** Data to process follows **

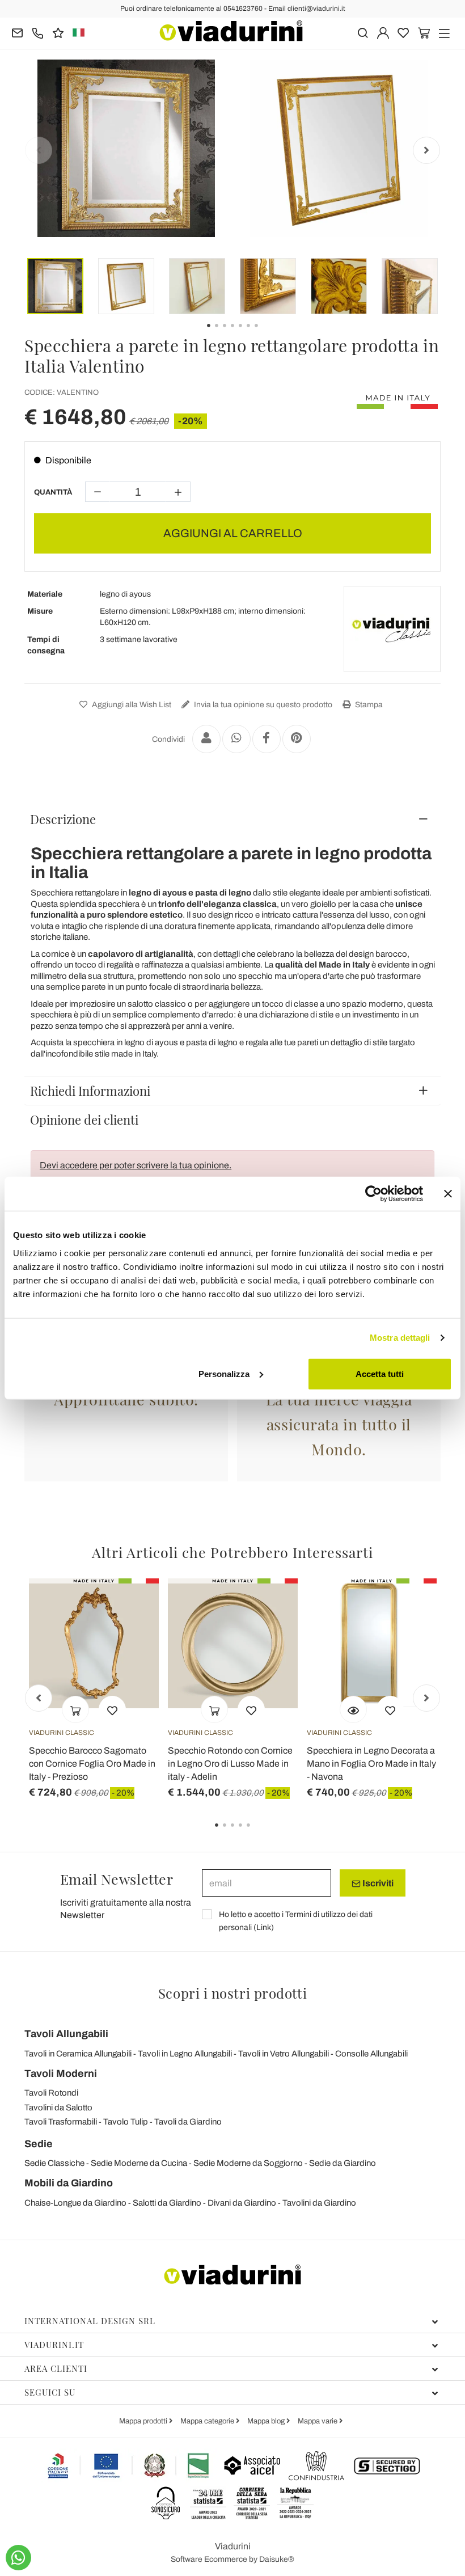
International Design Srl (89, 2320)
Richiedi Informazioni (90, 1090)
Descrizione (63, 818)
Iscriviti (377, 1883)
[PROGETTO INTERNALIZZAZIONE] (129, 2465)
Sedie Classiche (54, 2163)
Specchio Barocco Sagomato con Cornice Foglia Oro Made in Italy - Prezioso (92, 1763)
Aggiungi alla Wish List (130, 704)
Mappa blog (266, 2421)
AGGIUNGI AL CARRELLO (232, 533)
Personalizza (224, 1373)
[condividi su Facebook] (266, 739)
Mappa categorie (208, 2421)
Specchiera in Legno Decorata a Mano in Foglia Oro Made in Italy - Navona (371, 1763)
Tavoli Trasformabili (60, 2121)
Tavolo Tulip (125, 2121)
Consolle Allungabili (371, 2053)
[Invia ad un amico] (206, 739)
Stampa (368, 704)
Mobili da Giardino (68, 2183)
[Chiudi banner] (448, 1194)
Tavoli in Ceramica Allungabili (78, 2053)
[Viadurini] (231, 31)
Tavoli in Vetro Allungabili (283, 2053)
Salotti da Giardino (167, 2202)
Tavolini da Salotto (58, 2107)
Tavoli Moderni (60, 2073)
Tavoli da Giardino (188, 2121)
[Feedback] (58, 32)
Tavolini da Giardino (319, 2202)
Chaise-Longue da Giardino (75, 2202)
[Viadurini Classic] (391, 629)
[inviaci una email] (17, 32)
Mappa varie (318, 2421)
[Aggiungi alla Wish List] (112, 1709)
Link (263, 1927)
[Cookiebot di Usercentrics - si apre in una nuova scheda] (373, 1193)
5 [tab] (258, 1833)
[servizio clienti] (38, 32)
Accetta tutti (380, 1373)
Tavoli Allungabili (66, 2033)
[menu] (444, 32)
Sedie (38, 2144)
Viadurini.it (54, 2344)
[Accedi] (383, 32)
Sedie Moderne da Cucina (139, 2163)
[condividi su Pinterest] (296, 739)
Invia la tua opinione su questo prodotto (262, 704)
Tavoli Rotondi (51, 2092)
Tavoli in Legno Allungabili (185, 2053)
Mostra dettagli (400, 1337)
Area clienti (55, 2368)
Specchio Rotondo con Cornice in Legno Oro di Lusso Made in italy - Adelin (230, 1763)
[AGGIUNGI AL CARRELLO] (75, 1709)
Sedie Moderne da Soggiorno (248, 2163)
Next (426, 150)
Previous (38, 150)
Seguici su (49, 2392)
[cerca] (363, 32)
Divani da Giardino (242, 2202)
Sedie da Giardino (342, 2163)
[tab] (232, 819)
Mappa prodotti (144, 2421)
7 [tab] (266, 333)
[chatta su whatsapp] (18, 2557)
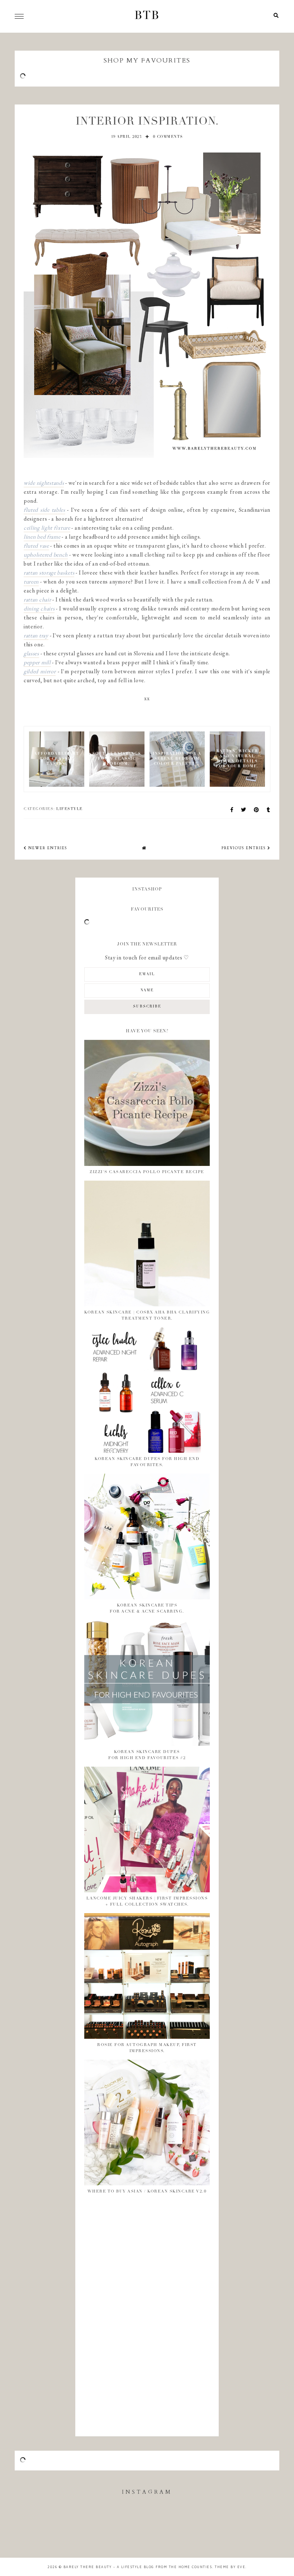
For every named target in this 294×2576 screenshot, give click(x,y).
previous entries (244, 848)
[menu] (19, 16)
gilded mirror (40, 671)
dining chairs (39, 608)
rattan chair (37, 599)
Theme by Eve (230, 2567)
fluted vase (36, 545)
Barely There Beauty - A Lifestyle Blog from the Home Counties (137, 2567)
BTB (147, 16)
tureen (31, 581)
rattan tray (36, 635)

** End of Data to process **

* [Instructions for the task]: Collect the lines of the data that carry the word "CARRELLO".

* [Output for this task]:
AGGIUNGI AL CARRELLO (232, 533)
[AGGIUNGI AL CARRELLO] (75, 1709)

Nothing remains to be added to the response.